What the task asks: Begin at the line containing "Task: Click the share icon in detail panel" and give again every line to the end of the records, exactly, without the pictures.

Data extracts:

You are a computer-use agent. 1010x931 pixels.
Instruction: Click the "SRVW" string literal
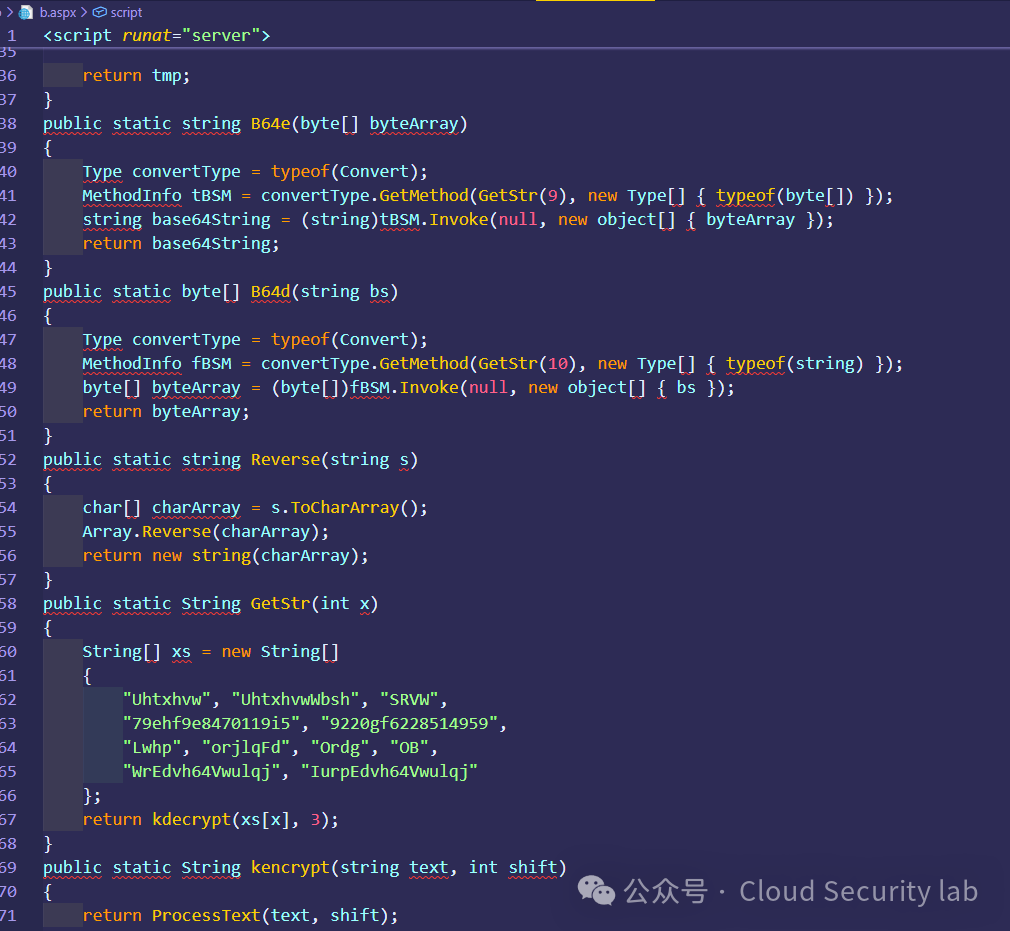410,699
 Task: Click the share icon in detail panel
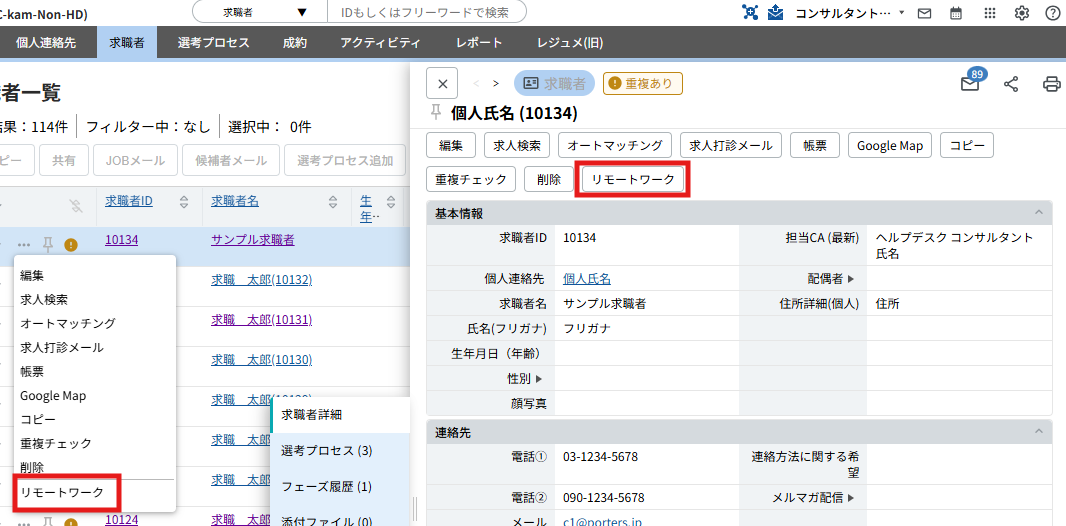point(1011,84)
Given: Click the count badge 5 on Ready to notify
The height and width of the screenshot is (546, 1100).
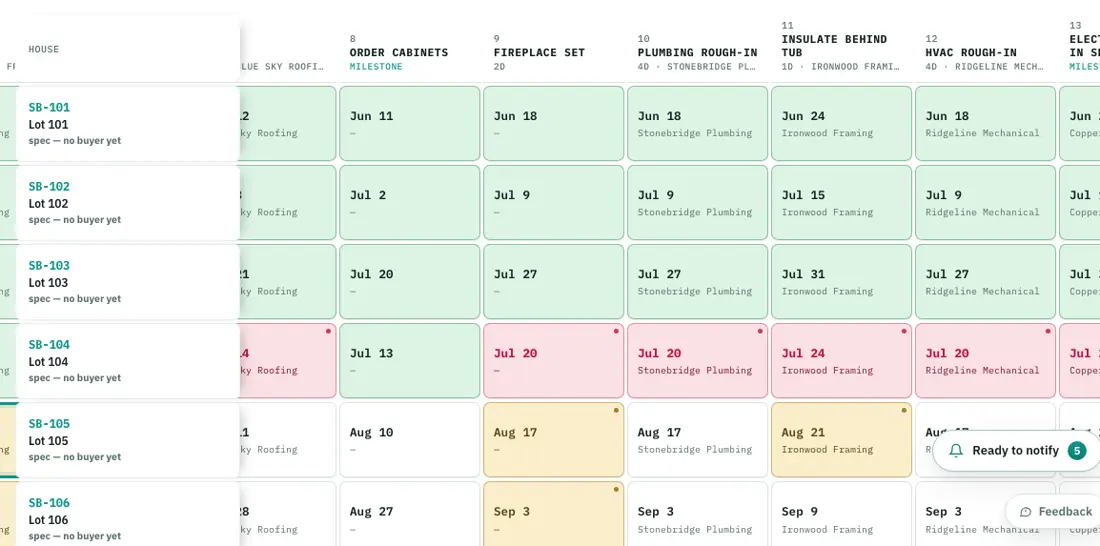Looking at the screenshot, I should coord(1077,451).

Completed exercise:
 Task: Click the share icon in detail panel
point(1011,84)
Given: Click the count badge 5 on Ready to notify
The height and width of the screenshot is (546, 1100).
Looking at the screenshot, I should coord(1077,451).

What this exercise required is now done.